Por que você gosta de escrever ficção e fantasia, quando há tanto a se dizer da realidade? A pergunta ficou ecoando por dias em minha mente. E como todas as coisas que me dizem tanto, recolhi sentidos diversos para entendê-la em sua importância. Desses pensamentos, nasceu essa crônica de memória, metalinguagem e poesia. Uma das crônicas que me ajudam a entender porque, mesmo com tantas dificuldades e corridas contra o tempo, é tão bom contar histórias.
Como todas as narrativas costuradas com pedacinhos de realidades, não sei bem onde estava a primeira linha com que teço essas palavras. Eu a encontro perdida há muitos anos, quando ainda era criança e meu universo se resumia a um quintal, alguns gibis, fotonovelas, livros e as histórias que os adultos contavam. Brincava muito, lia muito.
No quintal, havia uma mangueira que ainda hoje resiste e era uma das minhas favoritas. Lá nos galhos mais altos eu realmente descobri alguns sentidos para a palavra liberdade. Quem teve em uma árvore uma melhor amiga sabe o que é compartilhar descobertas, tristezas, alegrias. Lá, eu também aprendi a entender o poder da imaginação.
Então, não sei bem como começou. Sei das imagens e sentimentos que o tempo guardou. Com estas, fui tecendo novas pontas àquela linha primeira e com elas, escrevo de como e porque aprendi a amar histórias de imaginação e fantasia. A gostar de miudezas. Ao leitor, tenho a dizer: essa não é uma história inventada. Talvez, reinventada. Mas tem realidades demais. Compartilho-as com pinceladas de imaginação e trato com a linguagem. Compartilho também que é parte de um livro que escrevo há muitos e muitos anos.
Eu sempre fui fascinada pelas criaturas pequenas. Pois em uma das tardes quando brincava no galho mais alto e favorito da mangueira, eu encostei por uns instantes a orelha em um galho fininho.
De repente, eu ouvi ruídos, barulhinhos diversos.

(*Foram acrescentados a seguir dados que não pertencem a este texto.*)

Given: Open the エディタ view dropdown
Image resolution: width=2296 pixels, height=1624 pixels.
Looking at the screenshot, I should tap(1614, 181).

Aproximei ainda mais a orelha. Ouvi mais.
Conseguem imaginar a sensação? A descoberta? O fascínio? Havia algo ali, talvez, se movendo no oco do galho.
O que seria?
Insetos? Formigas? Não.
Eu soube que eram criaturinhas, parecidas comigo, quase humanas. Minúsculas.
Eram pessoas arrastando móveis. Talvez, organizassem uma festa e estivessem faxinando.
Por vários dias eu estive imóvel junto ao galho, ouvindo. Quando havia silêncio, eu insistia, vez ou outra, tentei movê-lo para que pudesse causar uma reação, mas sempre com muito cuidado.
Um dia, por acaso eu descobri o que havia no galho. A razão dos barulhos. Neste momento, talvez você espere pela confissão de loucura, pela revelação de um segredo incrível, que dentro da minha amada mangueira, viviam seres inimagináveis.
Talvez. Mas verdade é que eu, ao encostar minha cabeça no galhinho, fazia com que ele encostasse em outro galho. Do encontro dos dois, surgiam os ruídos que tanto me inspiraram.
Sim. Houve silêncio, espanto, decepção. Até risos.
Tristeza também.
Minha fantasia mais bonita se desmanchava e fiquei triste por uns dias. Eu havia descoberto uma ruptura no mundo “real”, um universo escondido, mas que a lógica, em pouco tempo, mostrou ser apenas um fato da realidade. Eu não teria mais os meus amiguinhos invisíveis? Mas, há sempre um algo a mais.
Afinal, por que não? Eu estava com saudades da sensação. Dos segredos, das conversas. E um dia, encostei a cabeça com saudade, quase esperando um carinho e de olhos fechados, escutei a vida voltando ao interior do pequeno galho. Não importava que eu conhecesse o mecanismo. Não importava que tudo se tratasse de fricção. Era tudo ficção.
Eles nunca iriam acabar. Eram já vivos em minha mente, em minha alma. E eu sorri, eu imaginei e eu brinquei. Depois, fui me ocupar de outras ocupações de criança ser.
Eu havia descoberto mundos ocultos e maravilhosos que nem sempre se poderia enxergar e por um acaso, os descobríamos. Que nossa mente poderia aumentar estes universos e quando este mundo foi tirado de mim, soube que cabia a mim, buscá-lo. E com essa mesma curiosidade, hoje eu escrevo, invento mundos, metáforas. Porque as coisas existem a espera de ser encontradas, narradas, reinventadas. Para isso e por isso, contamos histórias.
Eu posso falar de realidade. Mas eu gosto de falar de imaginações. Porque elas também são parte da realidade e alimentam a alma.
Por elas, eu escrevo e talvez, em algum lugar, alguém goste dessas escritas.